There are a lot of reasons to believe Snape is evil, and a few (very good) ones to believe he's on the side of the angels.

Me, I need Snape to be good.

His physical appearance is one reason. In a more conventional kid's book, you'd expect the dark, greasy-haired guy with the bad attitude to be evil. But Rowling has refused to make Snape a villain over and over. Harry's own prejudices have been frustrated, and he's had the chance to learn not to judge by appearances.

He hasn't, and that in itself is interesting to me. Rowling has taken the hard road, showing her readers a world of moral complexity and subtle motivation.

Some of the good guys are, frankly, assholes. Sirius, Snape, even Harry's father all have pretty serious flaws. They still stand up for what's right.

The villains are capable of love and loyalty, tenderness and fear. No cardboard saints, no plaster demons.


Except that, if Snape *is* evil, the structure falls apart. The dark, greasy, bitter guy turns out to be a heart of evil after all. Dumbledore was wrong to ever trust him. Harry's prejudices were justified.

JK Rowling might even be able to hear the gnashing of my teeth over the rustling of that big pile of money she sleeps on.*

I'm looking for Snape to have killed Dumbledore by prior agreement. The souls of a wizard's victims are stored in the wand and can be realeased under the right circumstances. Snape will be beyond reproach and ideally positioned to aid in Voldemort's defeat. Harry will finally realize that Snape was his ally after all...

This is nerve-wracking. I've got three thousand pages invested in this story (from the cheap seats in the audience, but still...), and I'll be gutted if she lets me down.

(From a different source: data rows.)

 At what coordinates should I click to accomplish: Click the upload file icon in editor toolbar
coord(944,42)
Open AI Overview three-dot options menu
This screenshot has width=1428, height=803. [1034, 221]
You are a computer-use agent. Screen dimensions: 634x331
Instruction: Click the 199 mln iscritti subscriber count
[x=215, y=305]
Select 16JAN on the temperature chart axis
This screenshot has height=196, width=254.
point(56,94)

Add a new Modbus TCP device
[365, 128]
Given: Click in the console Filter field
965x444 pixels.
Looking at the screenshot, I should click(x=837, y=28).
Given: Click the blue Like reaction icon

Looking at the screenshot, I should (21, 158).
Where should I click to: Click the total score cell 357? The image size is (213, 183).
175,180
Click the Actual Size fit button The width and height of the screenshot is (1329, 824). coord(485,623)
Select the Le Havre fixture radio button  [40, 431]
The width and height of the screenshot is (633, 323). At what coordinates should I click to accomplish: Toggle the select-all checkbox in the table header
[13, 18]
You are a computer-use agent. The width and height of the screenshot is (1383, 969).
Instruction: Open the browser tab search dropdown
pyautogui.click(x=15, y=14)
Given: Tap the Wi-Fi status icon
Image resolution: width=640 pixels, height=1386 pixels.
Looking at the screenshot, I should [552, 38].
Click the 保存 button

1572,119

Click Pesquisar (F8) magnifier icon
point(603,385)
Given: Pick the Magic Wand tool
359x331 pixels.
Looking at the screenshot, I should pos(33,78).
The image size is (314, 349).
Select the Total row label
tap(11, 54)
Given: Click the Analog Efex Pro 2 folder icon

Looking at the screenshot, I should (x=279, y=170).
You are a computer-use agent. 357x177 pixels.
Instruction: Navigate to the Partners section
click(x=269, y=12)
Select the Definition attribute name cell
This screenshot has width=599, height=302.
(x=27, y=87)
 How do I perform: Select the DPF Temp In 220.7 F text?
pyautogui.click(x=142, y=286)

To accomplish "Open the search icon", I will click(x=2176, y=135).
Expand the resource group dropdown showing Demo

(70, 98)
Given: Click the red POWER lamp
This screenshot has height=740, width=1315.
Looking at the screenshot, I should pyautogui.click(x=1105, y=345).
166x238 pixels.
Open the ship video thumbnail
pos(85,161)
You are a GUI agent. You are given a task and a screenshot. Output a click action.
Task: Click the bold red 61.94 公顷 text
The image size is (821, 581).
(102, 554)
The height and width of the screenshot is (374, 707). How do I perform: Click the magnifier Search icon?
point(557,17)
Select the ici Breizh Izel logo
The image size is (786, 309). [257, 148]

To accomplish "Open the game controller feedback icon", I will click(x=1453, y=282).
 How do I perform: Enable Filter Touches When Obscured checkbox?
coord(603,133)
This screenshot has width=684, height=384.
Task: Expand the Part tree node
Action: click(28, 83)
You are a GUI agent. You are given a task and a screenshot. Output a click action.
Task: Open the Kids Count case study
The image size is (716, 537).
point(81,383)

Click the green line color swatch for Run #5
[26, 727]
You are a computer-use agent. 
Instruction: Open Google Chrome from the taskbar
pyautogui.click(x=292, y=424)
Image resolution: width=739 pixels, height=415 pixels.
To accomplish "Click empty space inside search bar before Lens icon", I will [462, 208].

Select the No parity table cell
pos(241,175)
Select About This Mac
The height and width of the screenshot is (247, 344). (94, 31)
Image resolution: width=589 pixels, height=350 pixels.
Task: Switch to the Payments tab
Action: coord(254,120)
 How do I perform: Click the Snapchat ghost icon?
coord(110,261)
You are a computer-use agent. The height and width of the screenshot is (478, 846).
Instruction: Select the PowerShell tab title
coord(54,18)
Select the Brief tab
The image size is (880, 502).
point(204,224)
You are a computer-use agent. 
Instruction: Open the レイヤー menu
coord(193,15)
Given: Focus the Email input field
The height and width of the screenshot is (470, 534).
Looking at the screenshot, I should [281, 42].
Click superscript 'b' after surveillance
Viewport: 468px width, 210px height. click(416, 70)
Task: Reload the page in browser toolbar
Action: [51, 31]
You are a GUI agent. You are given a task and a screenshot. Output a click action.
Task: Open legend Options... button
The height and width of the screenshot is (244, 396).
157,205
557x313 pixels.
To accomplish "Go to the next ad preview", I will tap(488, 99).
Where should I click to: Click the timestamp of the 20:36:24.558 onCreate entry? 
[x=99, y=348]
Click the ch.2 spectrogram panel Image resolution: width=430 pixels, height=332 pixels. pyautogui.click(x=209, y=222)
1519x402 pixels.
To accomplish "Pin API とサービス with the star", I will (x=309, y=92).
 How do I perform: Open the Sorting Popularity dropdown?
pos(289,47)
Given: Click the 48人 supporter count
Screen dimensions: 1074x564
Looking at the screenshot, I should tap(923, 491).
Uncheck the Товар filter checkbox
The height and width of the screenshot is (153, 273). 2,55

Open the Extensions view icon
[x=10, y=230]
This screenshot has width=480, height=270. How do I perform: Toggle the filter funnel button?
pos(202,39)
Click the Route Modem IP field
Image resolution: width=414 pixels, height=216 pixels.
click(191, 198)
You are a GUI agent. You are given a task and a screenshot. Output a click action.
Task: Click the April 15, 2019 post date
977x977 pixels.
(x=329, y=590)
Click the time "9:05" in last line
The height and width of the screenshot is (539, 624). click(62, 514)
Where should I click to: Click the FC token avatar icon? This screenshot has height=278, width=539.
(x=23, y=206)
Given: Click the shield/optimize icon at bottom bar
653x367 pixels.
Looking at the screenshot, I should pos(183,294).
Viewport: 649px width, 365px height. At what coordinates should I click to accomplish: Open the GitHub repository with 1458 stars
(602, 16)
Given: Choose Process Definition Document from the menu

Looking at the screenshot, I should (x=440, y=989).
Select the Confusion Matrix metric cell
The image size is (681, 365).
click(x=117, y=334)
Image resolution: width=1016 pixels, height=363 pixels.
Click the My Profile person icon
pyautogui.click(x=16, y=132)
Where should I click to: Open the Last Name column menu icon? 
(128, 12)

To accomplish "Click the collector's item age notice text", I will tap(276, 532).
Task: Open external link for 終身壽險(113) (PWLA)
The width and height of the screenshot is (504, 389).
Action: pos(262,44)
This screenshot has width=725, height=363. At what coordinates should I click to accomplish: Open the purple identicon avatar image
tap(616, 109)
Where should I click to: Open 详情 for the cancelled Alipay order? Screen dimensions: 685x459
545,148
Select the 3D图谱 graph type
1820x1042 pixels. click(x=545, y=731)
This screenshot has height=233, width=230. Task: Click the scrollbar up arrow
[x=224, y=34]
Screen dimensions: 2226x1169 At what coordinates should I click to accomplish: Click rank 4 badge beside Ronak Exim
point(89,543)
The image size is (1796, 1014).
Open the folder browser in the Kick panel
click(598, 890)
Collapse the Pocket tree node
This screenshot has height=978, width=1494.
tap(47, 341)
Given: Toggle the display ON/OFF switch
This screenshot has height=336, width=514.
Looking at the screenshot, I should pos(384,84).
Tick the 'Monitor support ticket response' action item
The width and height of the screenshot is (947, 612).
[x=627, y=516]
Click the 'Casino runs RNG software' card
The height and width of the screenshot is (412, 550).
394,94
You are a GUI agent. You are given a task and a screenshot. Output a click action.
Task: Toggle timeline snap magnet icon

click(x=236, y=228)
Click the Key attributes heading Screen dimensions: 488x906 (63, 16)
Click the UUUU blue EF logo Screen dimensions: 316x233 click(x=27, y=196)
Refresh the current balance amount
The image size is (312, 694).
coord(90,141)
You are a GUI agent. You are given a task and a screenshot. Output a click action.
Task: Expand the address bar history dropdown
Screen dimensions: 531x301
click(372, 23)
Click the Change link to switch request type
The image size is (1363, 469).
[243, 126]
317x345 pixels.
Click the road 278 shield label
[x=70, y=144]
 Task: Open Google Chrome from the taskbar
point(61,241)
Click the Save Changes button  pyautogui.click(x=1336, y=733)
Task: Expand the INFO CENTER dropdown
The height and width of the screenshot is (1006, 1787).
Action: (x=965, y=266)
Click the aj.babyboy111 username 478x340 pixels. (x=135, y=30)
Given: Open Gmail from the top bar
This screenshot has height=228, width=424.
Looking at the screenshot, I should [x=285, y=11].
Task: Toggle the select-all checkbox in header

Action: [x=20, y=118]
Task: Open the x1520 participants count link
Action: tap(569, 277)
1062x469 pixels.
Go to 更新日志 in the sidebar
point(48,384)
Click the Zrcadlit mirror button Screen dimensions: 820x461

*Who am I kidding? Rowling can't hear herself scream over the rustle of all those bills, let alone the vast, thundering fall of fresh revenue. And she deserves every bit of it.

Unless Snape is evil.

1 comment:

RK Sterling said...

Wow - I guessed I missed this one while I was away. Snape has always been one of my favorite characters. I was heartbroken with this last book.